[Records]:

------------------------------------------------

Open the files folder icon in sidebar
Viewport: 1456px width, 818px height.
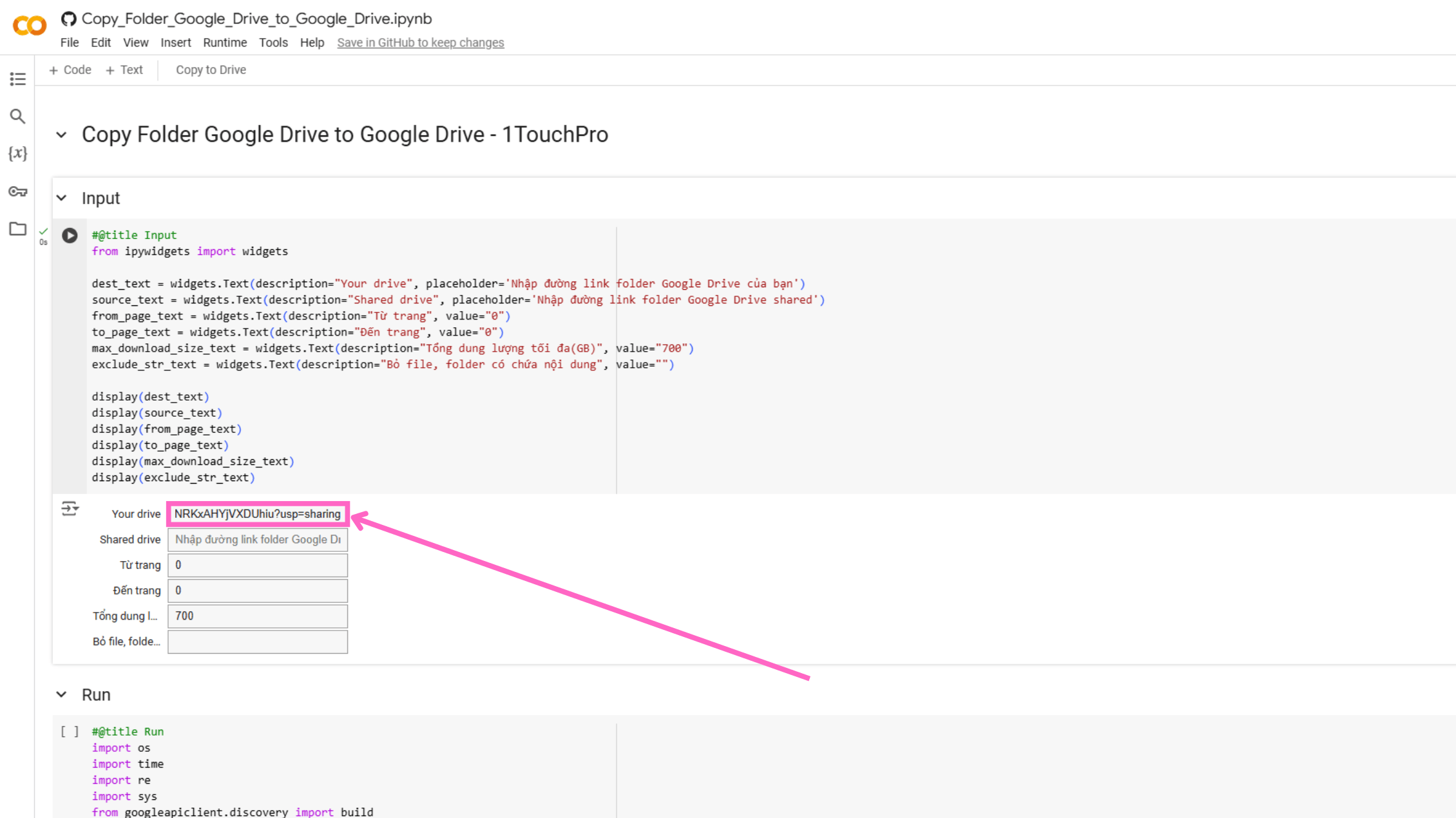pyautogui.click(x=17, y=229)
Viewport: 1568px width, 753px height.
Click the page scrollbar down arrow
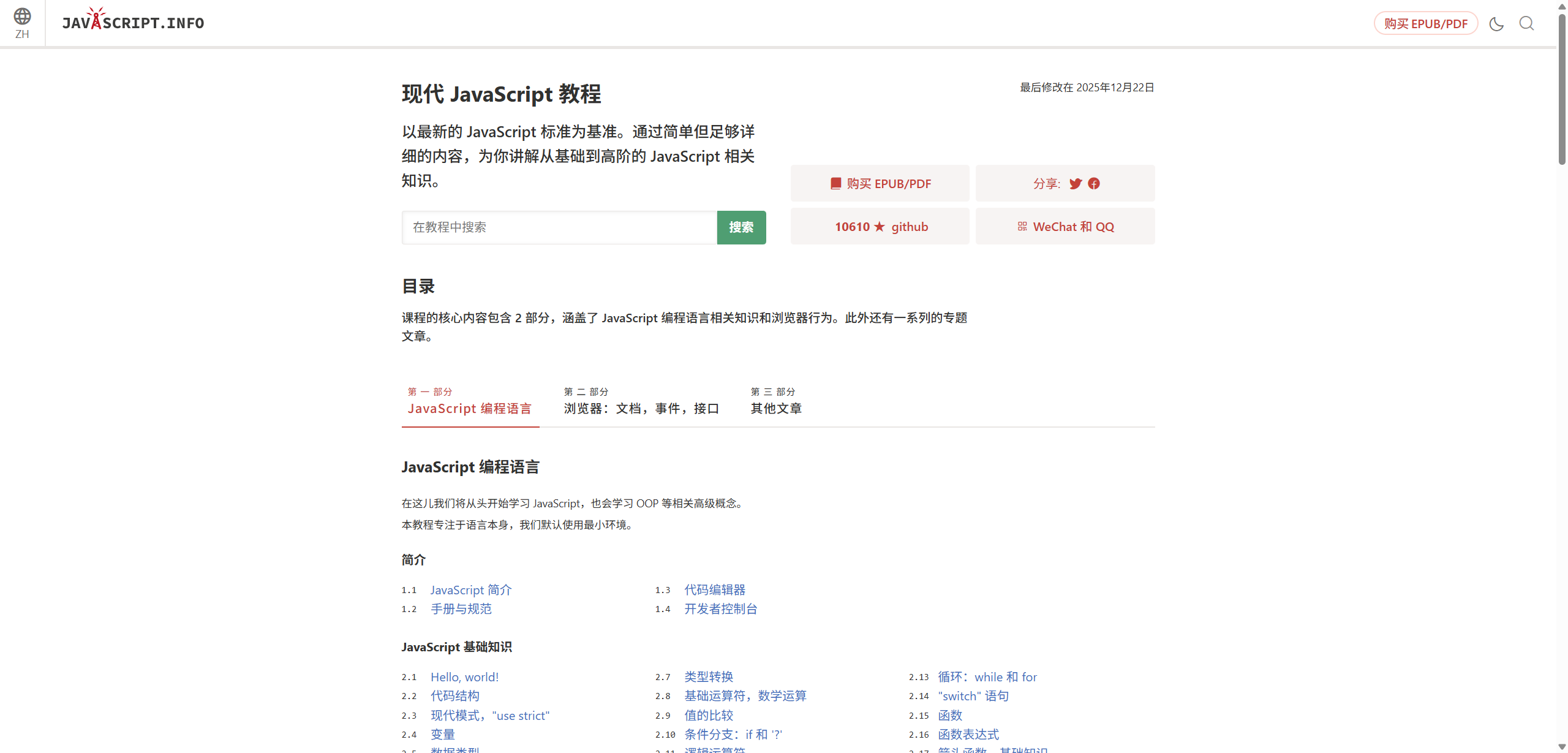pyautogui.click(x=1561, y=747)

------------------------------------------------

[Work item]: Everything in the records above should be printed again exactly, except the pictures.

[Answer to this exercise]:
Open the files folder icon in sidebar
Viewport: 1456px width, 818px height.
pyautogui.click(x=17, y=229)
Viewport: 1568px width, 753px height.
Click the page scrollbar down arrow
pyautogui.click(x=1561, y=747)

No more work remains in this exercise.